Martin Honnen · August 26th, 2008, 09:16 AM

Code:

<xsl:copy-of
  select="//nodes/node[not(. = //dont_copy/values/value)]"/>

--
Martin Honnen
Microsoft MVP - XML

fann · August 27th, 2008, 02:42 AM

Hmm still cant get it to work, I think I was a bit unclear in my example input. So how about this one:

Code:

<root>
    <nodes>
        <node>
            <name>
                AAA
            </name>
            <value>
                1
            </value>
        </node>
        <node>
            <name>
                BBB
            </name>
            <value>
                2
            </value>
        </node>
        <node>
            <name>
                CCC
            </name>
            <value>
                3
            </value>
        </node>
        ...
    </nodes>
    ...
    <items>
        <item>
            <name>
                AAA
            </name>
        </item>
        <item>
            <name>
                CCC
            </name>
        </item>
        <item>
            ...
        </item>
        ...
    </items>
    ...
</root>

And the result should become something like:

Code:

<root>
    <nodes>
        <node>
            <name>
                BBB
            </name>
        </node>
        <node>
            ...
        </node>
        <node>
            ...
        </node>
    </nodes>
</root>

I think if I only have to compare to one node to not copy, I could get it to work but since it is a list of values that I have to compare to Id need some kind of loop right? I just started with XSLT yesterday (need it in my BizTalk solution) so if you guys could explain like you would to an idiot I would appreciate it!

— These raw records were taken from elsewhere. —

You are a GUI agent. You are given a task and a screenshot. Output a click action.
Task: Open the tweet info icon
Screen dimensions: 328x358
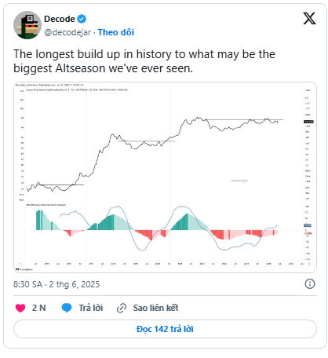coord(310,284)
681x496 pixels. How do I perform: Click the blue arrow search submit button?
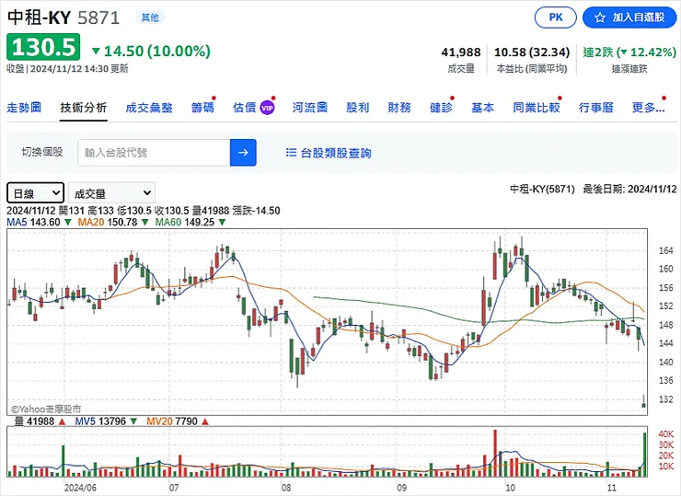click(x=243, y=153)
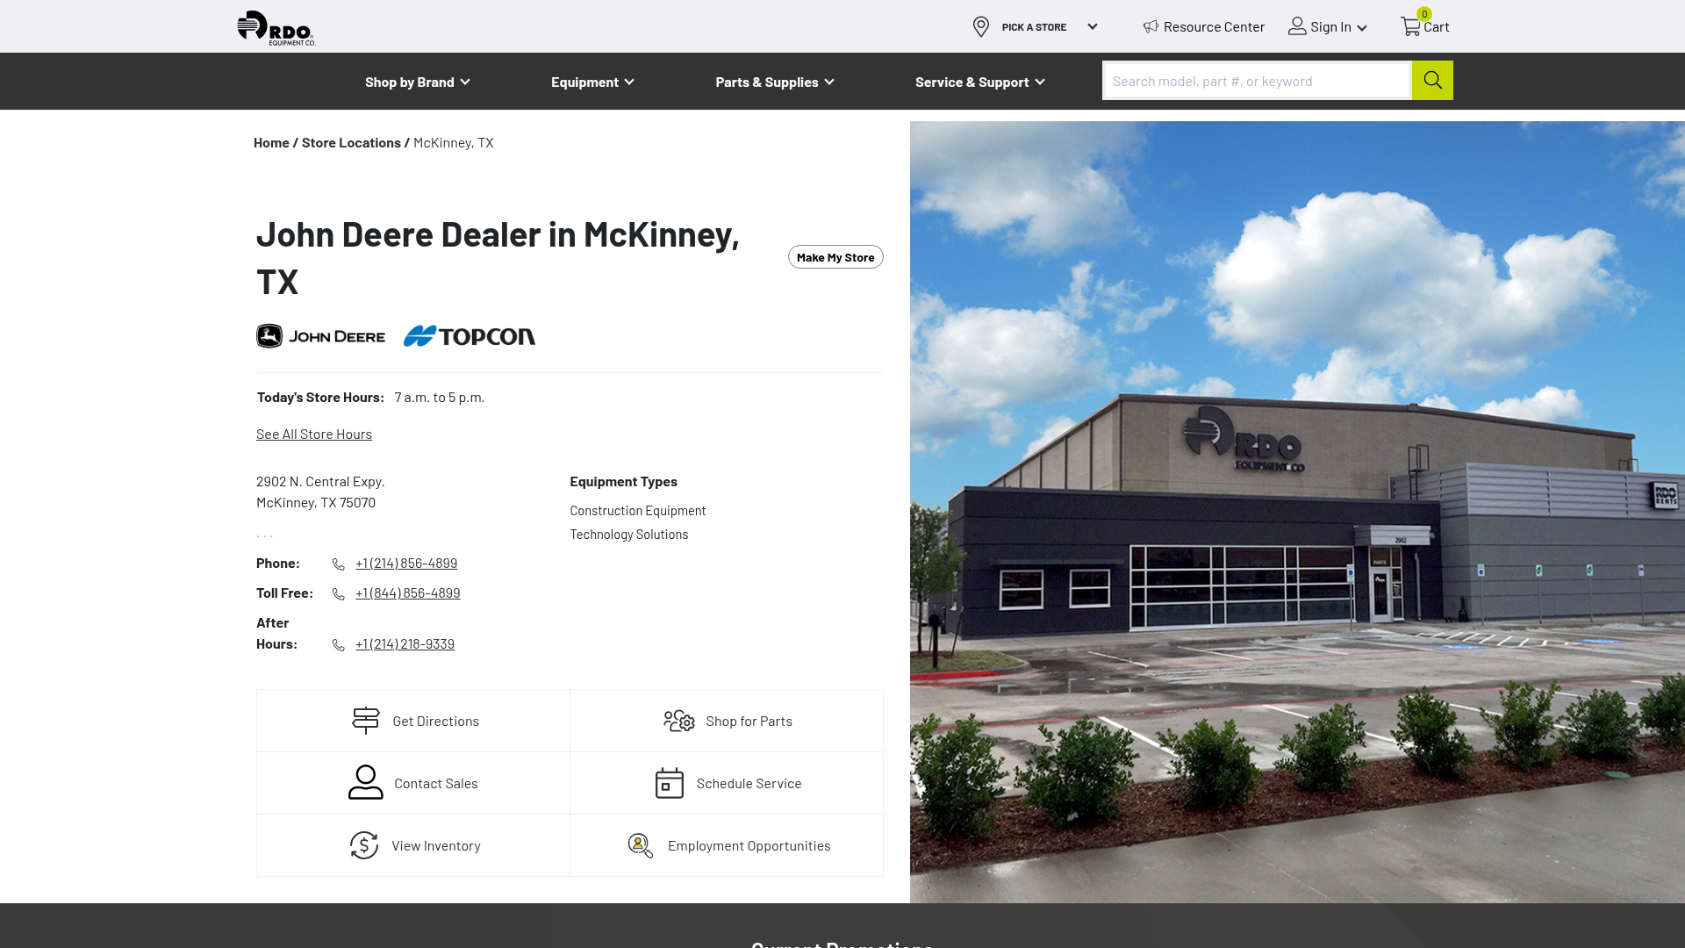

fann · August 27th, 2008, 02:46 AM

Oops output should be something like:

Code:

<root>
    <nodes>
        <node>
            <name>
                BBB
            </name>
            <value>
                2
            </value>
        </node>
        <node>
            ...
        </node>
        <node>
            ...
        </node>
    </nodes>
</root>

Martin Honnen · August 27th, 2008, 06:30 AM

Here is a sample stylesheet:

Code:

<xsl:stylesheet
  xmlns:xsl="http://www.w3.org/1999/XSL/Transform"
  version="1.0">

  <xsl:template match="@* | node()">
    <xsl:copy>
      <xsl:apply-templates select="@* | node()"/>
    </xsl:copy>
  </xsl:template>

  <xsl:template match="root">
    <xsl:copy>
      <xsl:apply-templates select="@* | nodes"/>
    </xsl:copy>
  </xsl:template>

  <xsl:template match="node[name = /root/items/item/name]"/>

</xsl:stylesheet>

When applied to this input XML

Code:

<root>
    <nodes>
        <node>
            <name>
                AAA
            </name>
            <value>
                1
            </value>
        </node>
        <node>
            <name>
                BBB
            </name>
            <value>
                2
            </value>
        </node>
        <node>
            <name>
                CCC
            </name>
            <value>
                3
            </value>
        </node>
    </nodes>
    <items>
        <item>
            <name>
                AAA
            </name>
        </item>
        <item>
            <name>
                CCC
            </name>
        </item>

    </items>

</root>

then the result with Saxon 6.5.5 is

Code:

<?xml version="1.0" encoding="utf-8"?><root><nodes>

        <node>
            <name>
                BBB
            </name>
            <value>
                2
            </value>
        </node>

    </nodes></root>

The stylesheet uses the identity transformation template and then has two additional templates, one for the 'root' element to make sure that only the 'nodes' elements are processed but not the 'items' elements, and one empty template for 'node[name = /root/items/item/name]' elements to ensure that these are not copied. That should suffice, no need for any loops.

--
Martin Honnen
Microsoft MVP - XML

fann · September 11th, 2008, 05:34 AM

Thanks, Ive been busy for a while so unfortunately I still haven't gotten this to work.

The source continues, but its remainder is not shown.